10.      Tuttavia, sul fondamento dell’art. 87, nn. 1 e 2, e dell’art. 97, nn. 5 e 7, della legge sull’IVA, l’amministrazione tributaria di Swidnica rifiutava di procedere al rimborso. Nel motivare tale decisione l’amministrazione tributaria affermava che la ricorrente non soddisfaceva i presupposti stabiliti dalle disposizioni della legge sull’IVA ai fini del rimborso della differenza dell’imposta su un conto bancario entro il termine di 60 giorni, in quanto non aveva depositato presso l’amministrazione tributaria una cauzione, una garanzia patrimoniale o una garanzia bancaria di PLN 250 000 (circa EUR 62 000).

11.      La ricorrente ricorreva avverso tale decisione presso il Dyrektor Izby Skarbowej we Wrocławiu Ośrodek Zamiejscowy w Wałbrzychu (Direttore dell’amministrazione tributaria di Breslavia, sede di Walbrzych; in prosieguo: l’«amministrazione tributaria»), che confermava la decisione di primo grado. La ricorrente quindi adiva il Wojewódzki Sąd Administracyjny di Breslavia, con un ricorso avverso la decisione dell’amministrazione tributaria.

12.      Il giudice del rinvio, nutrendo dubbi circa la compatibilità delle disposizioni nazionali di cui trattasi con la normativa comunitaria, ha deciso di sospendere il procedimento e di sottoporre alla Corte la seguente questione pregiudiziale:

«1)      Se il combinato disposto dell’art. 5, n. 3, CE con l’art. 2 della prima direttiva (…) e con l’art. 18, n. 4, della sesta direttiva (…) accordi ad uno Stato membro il diritto di introdurre nella normativa nazionale in materia di imposta sui beni e sui servizi le disposizioni poste dall’art. 97, nn. 5 e 7, della legge [sull’IVA].

2)      Se tra le misure particolari previste all’art. 27, n. 1, della sesta direttiva aventi lo scopo di evitare determinati tipi di frode o evasione fiscale vadano annoverate le norme poste dall’art. 97, nn. 5 e 7, della legge [sull’IVA]».

13.      Il governo polacco e la Commissione hanno presentato osservazioni scritte e, successivamente, orali all’udienza del 22 novembre 2007. La ricorrente, da parte sua, non ha presentato proprie argomentazioni ma si è limitata a riferirsi in maniera generale a quanto sostenuto dal giudice del rinvio, in quanto ne condivide il punto di vista.

III – Valutazione

A –    Prima questione

14.      Anche se il giudice a quo, con la prima questione, vuole sapere se il combinato disposto dell’art. 5, n. 3, CE con l’art. 2, della prima direttiva e con l’art. 18, n. 4 della sesta direttiva accordi ad uno Stato membro il diritto di introdurre nella normativa nazionale in materia di IVA disposizioni quali quelle poste dall’art. 97, nn. 5 e 7, della legge sull’IVA, interpreto tale questione come volta in effetti ad accertare se le norme polacche relative al rimborso dell’eccedenza d’imposta, che, in sostanza, nel caso di nuovi debitori IVA comunitari prorogano il periodo previsto per il rimborso da 60 giorni a 180 giorni, a meno che essi non depositino una cauzione di PLN 250 000, siano compatibili con il diritto comunitario, in particolare con l’art. 18, n. 4, della sesta direttiva, tenuto conto dei principi di neutralità dell’imposta e di proporzionalità.

◇ ◇ ◇ ◇

## Compiti
1 – Trascrivi dall'estratto sul rimborso dell'IVA il passo che comincia con "12.      Il giudice del" e finisce con "della legge [sull’IVA].".
2 – Elenca le forme di garanzia che, secondo l'estratto sul rimborso dell'IVA, la ricorrente non aveva depositato presso l'amministrazione tributaria.
3 – Scrivi il seguito dell'estratto sul rimborso dell'IVA a partire dall'ultima frase riportata.

## Dati forniti
◇ ◇ ◇ ◇

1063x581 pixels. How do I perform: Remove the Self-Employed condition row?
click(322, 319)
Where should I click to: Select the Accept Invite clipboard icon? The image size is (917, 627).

◇ ◇ ◇ ◇

## Risposte per compito
1 –
12.      Il giudice del rinvio, nutrendo dubbi circa la compatibilità delle disposizioni nazionali di cui trattasi con la normativa comunitaria, ha deciso di sospendere il procedimento e di sottoporre alla Corte la seguente questione pregiudiziale:

«1)      Se il combinato disposto dell’art. 5, n. 3, CE con l’art. 2 della prima direttiva (…) e con l’art. 18, n. 4, della sesta direttiva (…) accordi ad uno Stato membro il diritto di introdurre nella normativa nazionale in materia di imposta sui beni e sui servizi le disposizioni poste dall’art. 97, nn. 5 e 7, della legge [sull’IVA].

2 – una cauzione, una garanzia patrimoniale, una garanzia bancaria

3 –
15.      Di primo acchito si deve constatare che la sesta direttiva non specifica le condizioni particolari in cui gli Stati membri devono effettuare il rimborso dell’eccedenza di IVA sul conto del soggetto passivo.

16.      Occorre tuttavia ricordare che gli Stati membri, allorché si avvalgono dei poteri loro conferiti dalle direttive comunitarie, devono in ogni caso tenere conto dei principi generali che sono alla base dell’ordinamento giuridico comunitario, quale il principio di proporzionalità. Inoltre, in sede di interpretazione e di applicazione della sesta direttiva, si deve tenere conto del principio di neutralità dell’imposta che ne è alla base.

17.      A tale proposito, nonostante la Corte abbia ritenuto che, nello stabilire le modalità di rimborso dell’eccedenza d’imposta, gli Stati membri dispongano di una certa libertà di manovra, dato che tale rimborso costituisce uno degli elementi fondamentali a garanzia dell’applicazione del principio di neutralità del sistema comune dell’IVA, le modalità stabilite dagli Stati membri non possono essere tali da ledere detto principio facendo sopportare al soggetto passivo, in tutto o in parte, gli oneri dell’IVA (8).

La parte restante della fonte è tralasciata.